- PASSAGE
*** Begin section ***

Pragmatic LLM debugging: a survival guide to chaos

Lately, I’ve been diving deep into prototyping and debugging LLM applications — from RAG to multimodal agents. The circumstances are almost always the same: no time for complex solutions, no perfect datasets, and a pressing need for high quality right now (or yesterday). This forced me to develop a pragmatic, almost detective-like approach to debugging, which I want to share.

Step 1: simplify and isolate

When a system behaves unpredictably, my first reaction is to disconnect everything non-essential. Any “enhancing” but optional steps (like complex re-rankers or additional prompts) are temporarily removed. This helps isolate the core of the problem. If a task is too complex, I try swapping a giant model for something smaller and faster. It’s surprising how often this not only speeds up iterations but also improves stability for a specific task.

Step 2: a granular breakdown

After simplifying, I begin a step-by-step analysis, where each component is tested separately. Think of it as examining every clue at a crime scene.

For RAG Systems: I follow the entire chain. First, I check what the retriever is actually finding. Are the chunks relevant? Is context being lost? LLM-as-a-Judge with a simple boolean score (e.g., “relevant” or “not relevant”) can do 80% of the job and help to check retrieval quality without manual labeling
For Multimodal Systems (VLMs): If the input is an image, I verify what the model “sees” in the crop. Problems often arise from incorrect preprocessing (tiny crop or noisy context) or when the model hallucinates details that aren’t there — a classic multimodal hallucination. Crucially, I also step back and ask: is the model even capable of performing this task, or are we asking for the impossible?

*** End section ***

- COMPLETE THE FOLLOWING
a – Translate this sentence from the LLM debugging guide into Spanish: "When a system behaves unpredictably, my first reaction is to disconnect everything non-essential."
b – Write the next part of the LLM debugging guide, picking up after its final sentence.
The entries that follow are not needed for anything here.

- GIVEN RECORDS
*** Begin section ***

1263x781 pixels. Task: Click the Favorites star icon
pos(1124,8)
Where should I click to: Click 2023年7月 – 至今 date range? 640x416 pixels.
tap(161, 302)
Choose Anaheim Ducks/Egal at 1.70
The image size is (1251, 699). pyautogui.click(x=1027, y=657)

*** End section ***
*** Begin section ***

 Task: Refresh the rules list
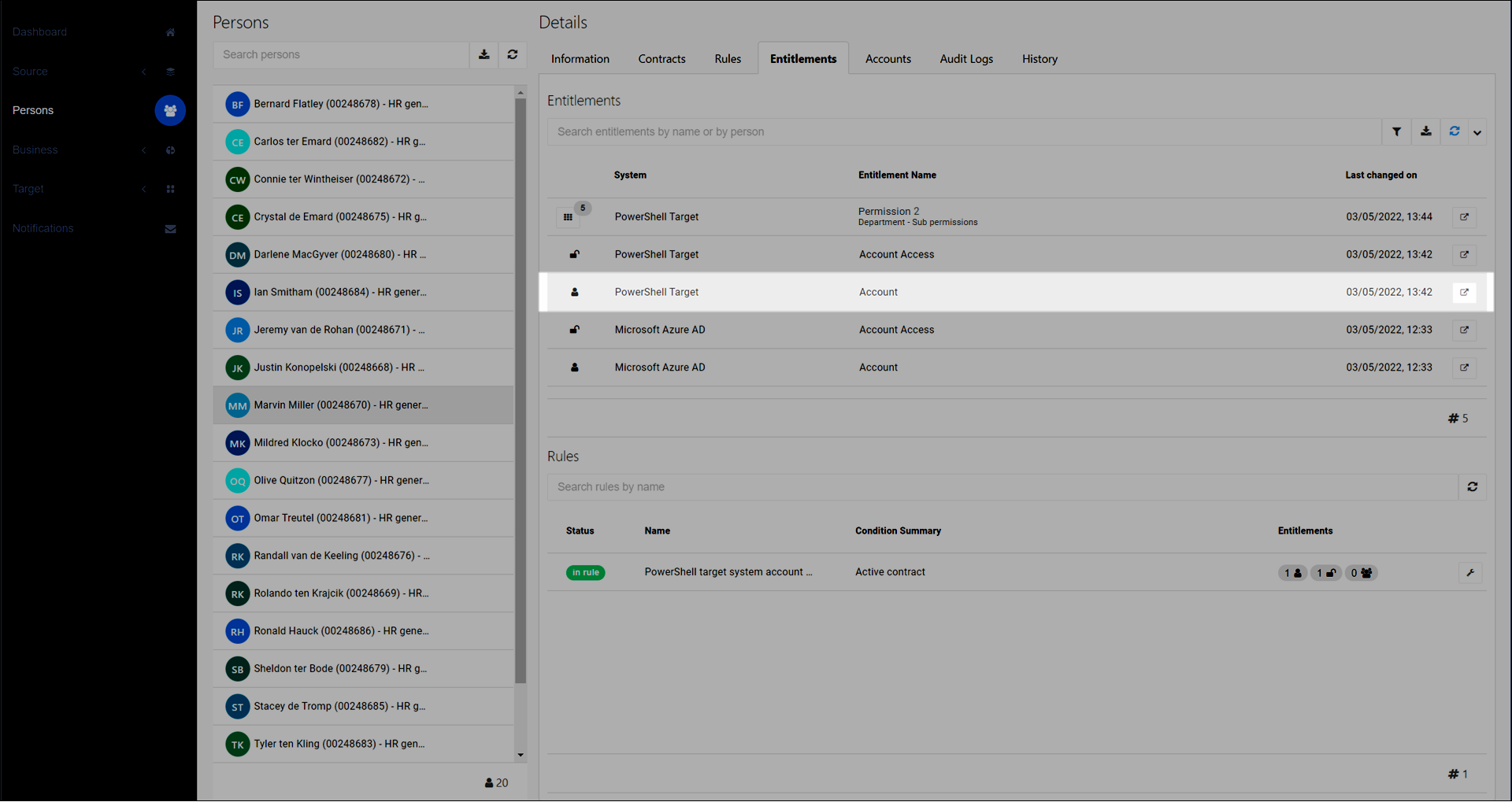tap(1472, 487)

*** End section ***

- ANSWERS PER TASK
a – Cuando un sistema se comporta de forma impredecible, mi primera reacción es desconectar todo lo que no es esencial.

b –
For Agentic Systems: Modular testing is key. I break down complex instructions into simple prompts and test one after another, increasing complexity. With tracing tools like Langfuse, you can see the agent’s entire “thoughts” and pinpoint exactly where its logic went off track. More classical ML tools like W&B are also useful, but on the later stages, especially if we have custom metrics to observe

Step 3: the pursuit of consistency

The goal of debugging isn’t just to find a bug, but to achieve stable, predictable behavior. To do this, I heavily rely on structured and granular output. I instruct the model to return its response in JSON format and even apply post-processing to force the output into the required schema. This granularity is not just for reliability in the moment; it also makes it much easier to spot performance drift over time.

The guiding principle: interpretability

This pragmatic approach — from simplification to a detailed breakdown — helps me quickly manage complex systems that, at first glance, seem like uncontrollable black boxes. It proves that even without perfect conditions, a structured, iterative process can lead to high-quality results.

Every decision the system makes must be explainable with human logic. If we can't explain why an agent chose a particular tool or why a RAG system gave a specific answer, then we don't understand the system.